July 5th, 2018
By Louis Zatzman
The Rush now enter the phase of the season during which opponents care far more desperately than the Rush about the results of the games. Having clinched first place in the division, assuring them of a first-round bye and second-round home game in the playoffs, the Rush’s largest remaining incentive is simply to remain healthy. The Royal, on the other hand, need to win in Toronto to have a chance to make the playoffs. The game tips off at Monarch Park Stadium at 6:30 pm ET. Tickets are still available.
That context will provide the Rush with a stiff test. Furthermore, the Royal are one of the most talented teams in the AUDL, with so many imported stars and athletes. Quentin Bonnaud, in particular, has been a highlight factory. He was held to three goals when Toronto and Montreal played in early June, and he didn’t play when the teams clashed in early June. Toronto’s ability to contain Bonnaud – especially with the continued injuries to key defenders Bretton Tan, Mike MacKenzie, and Remi Ojo – will be a hinge upon which the game’s results will turn.

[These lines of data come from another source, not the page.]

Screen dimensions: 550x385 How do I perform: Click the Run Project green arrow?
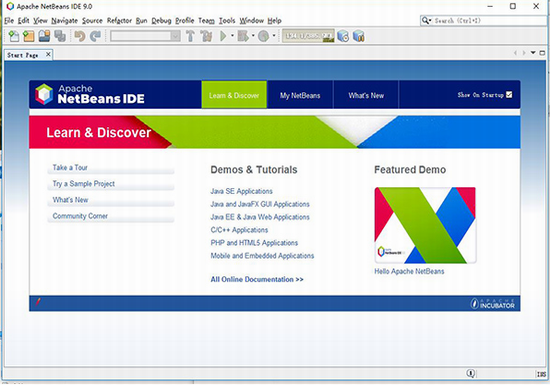coord(223,36)
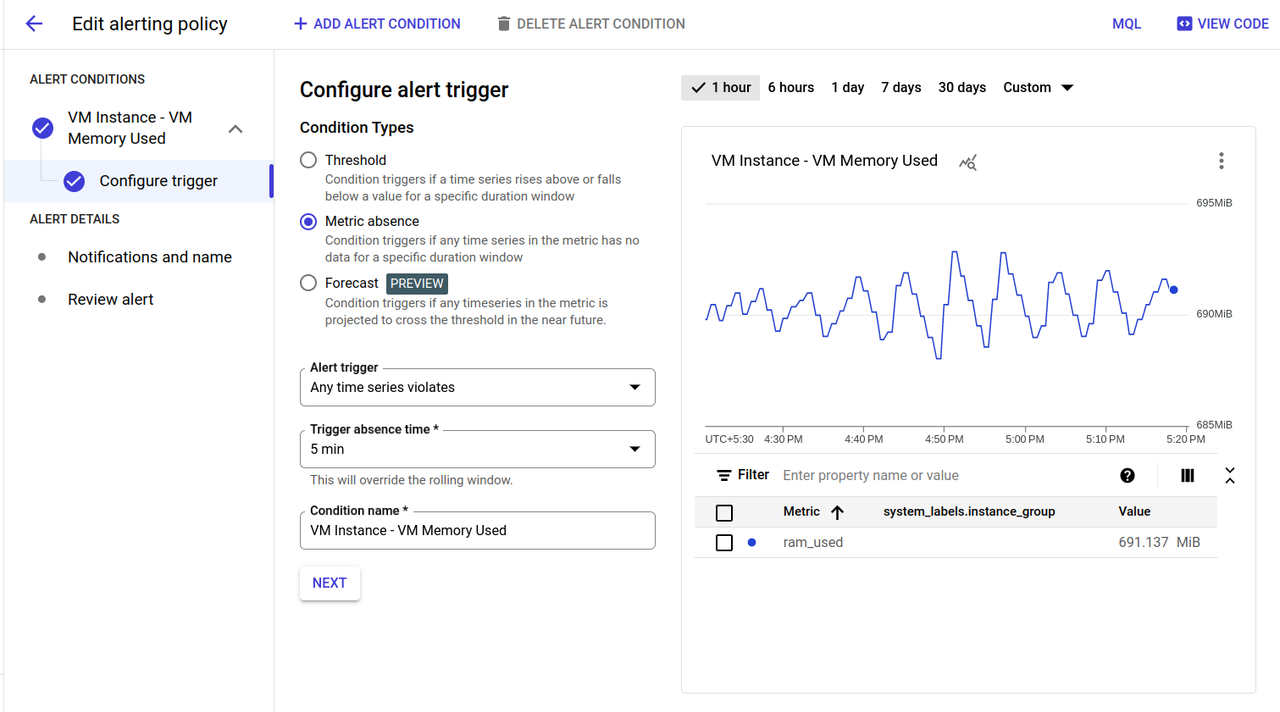Click the NEXT button
The image size is (1280, 712).
pos(329,583)
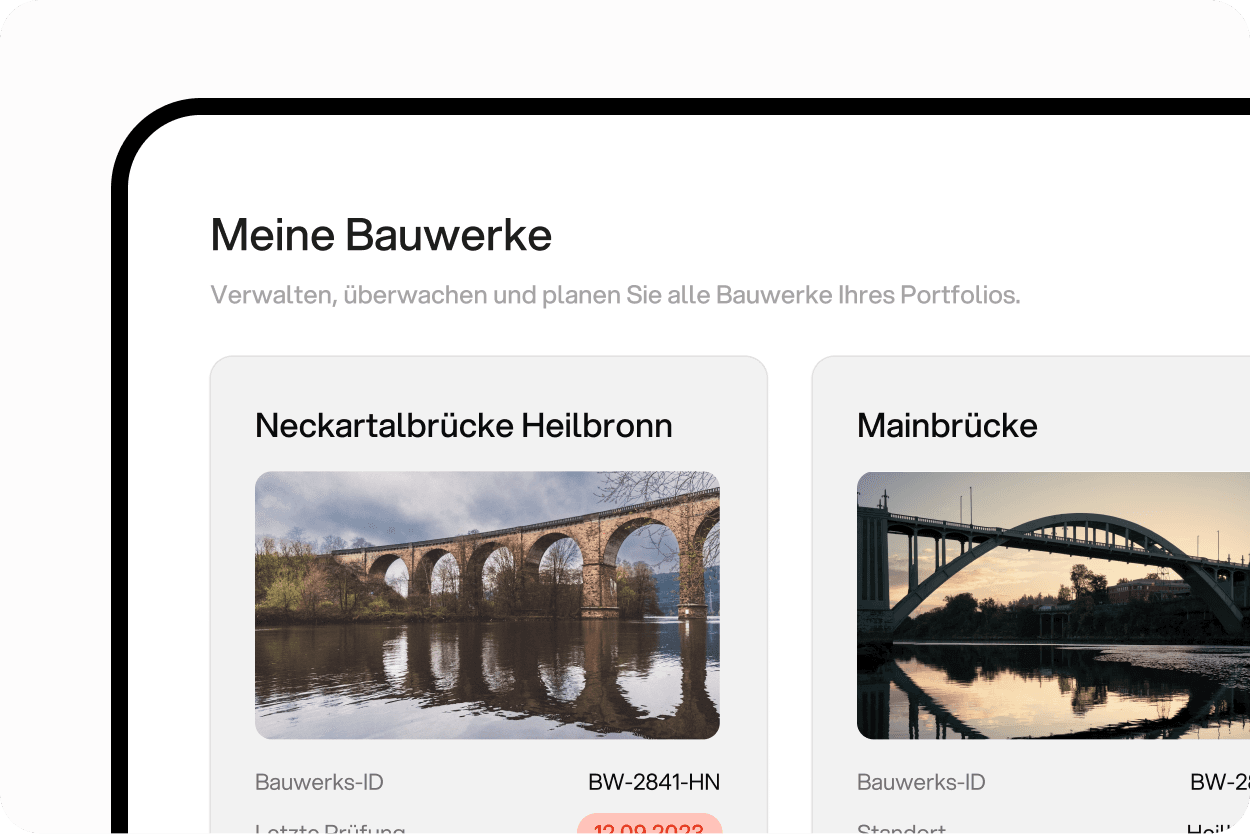Click the Standort label in Mainbrücke card

click(x=901, y=829)
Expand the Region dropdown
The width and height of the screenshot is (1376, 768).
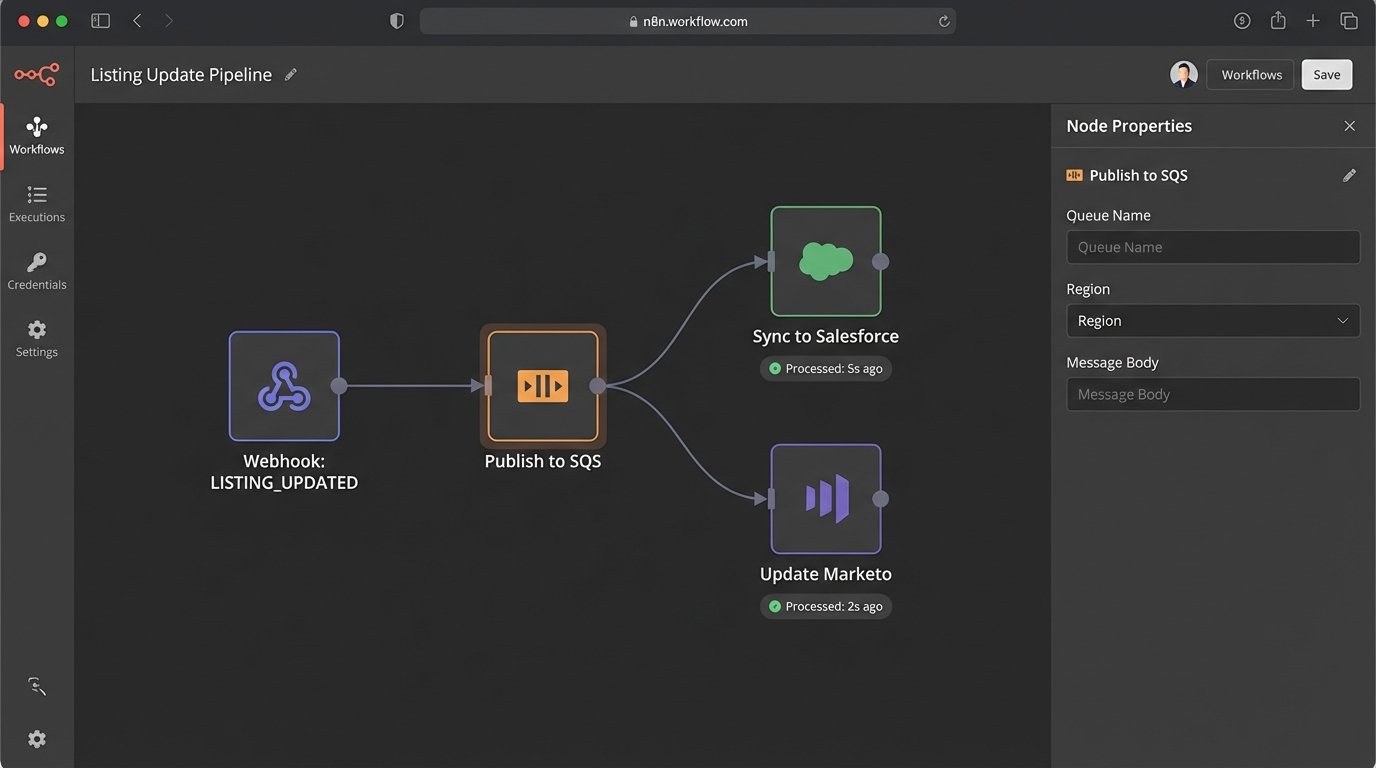coord(1212,321)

To help defend Montreal’s deep threats, Toronto will debut the athletic marvel Justin Foord. The defender best known for his exploits with the English club team Clapham played five games for Toronto in 2016, scoring 9 goals and collecting a ridiculous 14 blocks. That rate of 2.8 blocks per game would rank first in the AUDL this year among players who’ve appeared in three games or more.

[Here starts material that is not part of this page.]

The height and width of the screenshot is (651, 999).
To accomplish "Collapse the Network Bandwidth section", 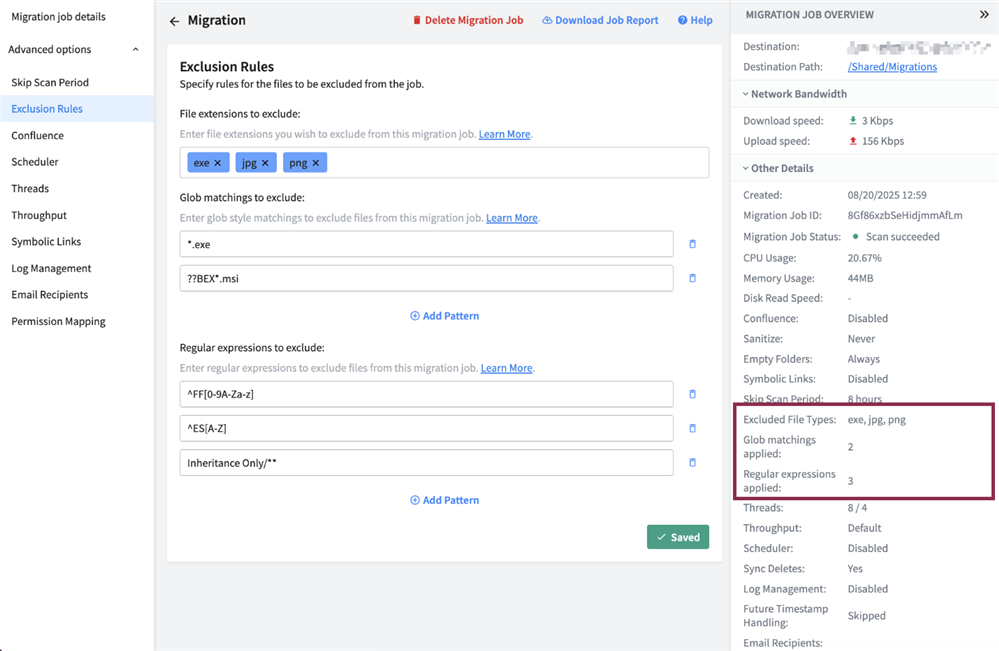I will (x=745, y=95).

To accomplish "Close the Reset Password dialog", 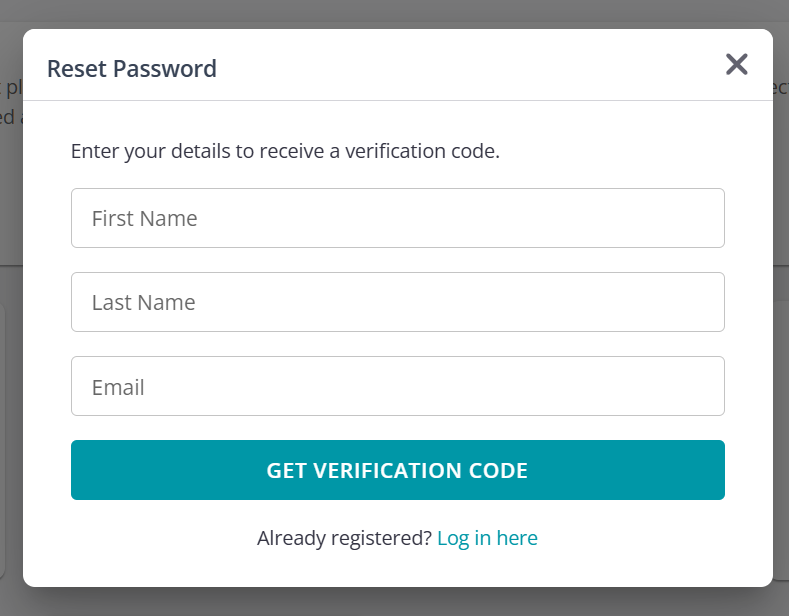I will [x=736, y=65].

Foord was recently a member of the World’s Dream Cup open roster, where he starred alongside the best international men in the world, including Beau Kittredge, Dylan Freechild, Jonathan Nethercutt, Jimmy Mickle, Kurt Gibson, and the Rush’s own Mark Lloyd. Foord offers the Rush yet another superstar on the D-Line.
The last time Toronto met Montreal, they were led by the defence. Iain MacKenzie caught 5 goals, and Jason Huynh threw 5 assists. They combined for 3 blocks. Ben Burelle led Toronto in the May game, as he caught 6 goals.
Both games were close affairs, as Toronto won 21-18 in May and 24-20 in June. Both followed similar scripts, as Toronto jumped out to early leads and lost focus. Unforced offensive miscues allowed Montreal to claw back into the game, but Toronto slammed the door in both fourth quarters.
This game will likely be different. Don’t expect a desperate Royal team to stumble early. Their execution should be crisp after a pair of letdowns from Montreal against Philadelphia and then New York in their previous two games. Both teams will be missing key contributors, including Kevin Quinlan for Montreal’s offence, and Mark Lloyd, Bretton Tan, and Jaret Meron for Toronto’s defence. Thomson McKnight is questionable for Toronto’s offence, but Hugh Knapp can capably add more handling responsibilities to his plate if McKnight is unable to play.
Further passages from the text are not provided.